The script also tests three flawed implementations that break noninterference.
This flawed system incorrectly propagates high-level writes to all security levels, including lower levels.
Expected behavior:
- A low-level user may directly read content written by a high-level user.
- This creates an obvious confidentiality leak.
- Some cases should print
Noninterference: BROKEN.
This flawed system increments a shared denied-write counter whenever a write is denied. Since the counter is visible to all users, a low-level user can infer that a high-level action occurred by observing the counter change.
Expected behavior:
- The low-level user may not see the secret file content directly.
- However, the low-level user can observe the shared counter.
- The counter acts as a side channel.
- Some cases should print
Noninterference: BROKEN.
This flawed system stores file size metadata in one shared field per file instead of isolating metadata by security level. When a high-level user writes data, the shared file size changes, and a low-level user can detect that change.
Expected behavior:
- The low-level user may not see the high-level content directly.
- However, the low-level user can observe the changed file size.
- The file-size metadata acts as a side channel.
- Some cases should print
Noninterference: BROKEN.
The script prints three major sections:
PART 1 — Read / Write Access Control
PART 2 — Noninterference Property Verification (Secure Baseline)
PART 3 — Flawed Systems (Noninterference Violations)
Example Part 1 output pattern:
User: Guest User (Level: Guest)
File: public_readme.txt (Required Level: Guest)
Write : ALLOW
Read : [data from Guest User]
Example Part 2 or Part 3 output pattern:
LOW observer : Guest User (Level: Guest)
HIGH writer : System Admin (Level: Admin)
File : public_readme.txt (Required Level: Guest)
Noninterference: HOLDS
Expected high-level results include:
- Part 1 shows which users can read/write each file.
- Part 2 should show the secure baseline, where high-level actions remain invisible to low-level users.

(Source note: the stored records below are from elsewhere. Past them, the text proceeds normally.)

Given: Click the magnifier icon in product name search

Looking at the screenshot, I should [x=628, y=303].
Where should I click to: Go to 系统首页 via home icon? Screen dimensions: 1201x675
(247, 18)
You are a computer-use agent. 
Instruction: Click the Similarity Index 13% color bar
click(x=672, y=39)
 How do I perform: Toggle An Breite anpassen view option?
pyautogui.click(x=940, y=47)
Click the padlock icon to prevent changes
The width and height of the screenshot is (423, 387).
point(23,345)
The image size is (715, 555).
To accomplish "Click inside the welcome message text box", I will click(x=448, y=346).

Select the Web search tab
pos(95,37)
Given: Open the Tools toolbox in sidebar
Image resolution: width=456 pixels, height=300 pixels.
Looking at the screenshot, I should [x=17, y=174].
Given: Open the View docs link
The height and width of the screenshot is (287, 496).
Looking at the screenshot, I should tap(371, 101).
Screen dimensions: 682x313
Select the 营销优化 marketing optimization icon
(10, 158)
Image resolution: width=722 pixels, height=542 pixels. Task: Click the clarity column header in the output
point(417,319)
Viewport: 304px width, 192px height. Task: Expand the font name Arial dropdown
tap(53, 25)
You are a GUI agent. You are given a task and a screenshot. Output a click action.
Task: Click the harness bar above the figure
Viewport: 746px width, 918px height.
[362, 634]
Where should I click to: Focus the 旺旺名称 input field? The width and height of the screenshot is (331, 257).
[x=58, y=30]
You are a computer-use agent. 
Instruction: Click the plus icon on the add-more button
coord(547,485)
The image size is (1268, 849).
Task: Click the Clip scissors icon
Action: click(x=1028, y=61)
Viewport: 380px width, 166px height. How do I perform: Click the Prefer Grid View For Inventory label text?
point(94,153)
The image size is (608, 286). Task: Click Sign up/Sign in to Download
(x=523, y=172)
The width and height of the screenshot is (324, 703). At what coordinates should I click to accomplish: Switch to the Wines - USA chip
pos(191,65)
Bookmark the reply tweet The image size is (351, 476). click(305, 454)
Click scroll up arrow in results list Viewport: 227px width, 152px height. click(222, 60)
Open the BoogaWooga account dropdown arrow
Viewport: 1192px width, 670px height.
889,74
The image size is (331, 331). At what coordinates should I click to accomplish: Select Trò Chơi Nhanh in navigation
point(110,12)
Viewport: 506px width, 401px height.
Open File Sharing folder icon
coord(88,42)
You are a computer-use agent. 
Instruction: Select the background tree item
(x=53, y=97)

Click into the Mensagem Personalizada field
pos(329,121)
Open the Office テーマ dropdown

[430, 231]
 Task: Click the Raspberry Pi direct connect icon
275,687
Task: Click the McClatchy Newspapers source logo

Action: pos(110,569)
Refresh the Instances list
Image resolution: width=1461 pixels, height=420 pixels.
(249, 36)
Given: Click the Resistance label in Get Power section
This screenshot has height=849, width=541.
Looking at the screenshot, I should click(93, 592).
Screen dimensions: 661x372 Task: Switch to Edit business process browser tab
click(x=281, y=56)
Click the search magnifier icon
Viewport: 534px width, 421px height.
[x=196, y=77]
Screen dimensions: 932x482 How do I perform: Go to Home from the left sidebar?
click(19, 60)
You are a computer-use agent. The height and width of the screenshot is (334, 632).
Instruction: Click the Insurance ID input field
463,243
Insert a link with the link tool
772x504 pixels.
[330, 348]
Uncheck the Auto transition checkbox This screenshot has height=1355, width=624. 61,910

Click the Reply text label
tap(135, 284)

- Part 3 shows flawed systems where high-level activity may leak through direct content changes, shared error counters, or shared file-size metadata.
- Secure cases print
HOLDS. - Leaking cases print
BROKEN.
Try using:
python script_name.pyinstead of:
python3 script_name.pyThe noninterference script prints many test cases. To save the output to a text file, run:
python3 Noninterference_test.py > noninterference_output.txtYou can do the same for the other scripts:
python3 Chinese_Wall_test.py > chinesewall_output.txt
python3 LBAC_test.py > lbac_output.txtThese scripts provide simple test implementations of three confidentiality models:
- The Chinese Wall Model prevents conflicts of interest by blocking access to competing companies within the same conflict class.
- The LBAC script shows how access decisions work in a privilege lattice and compares practical access control with Bell-LaPadula confidentiality rules.
- The Noninterference script verifies whether high-level actions remain invisible to low-level users and demonstrates how implementation flaws can break confidentiality.
Together, these scripts show how different confidentiality models evaluate access requests, why each model is best suited for different types of confidentiality problems, and how confidentiality can still fail when information flows through unintended channels.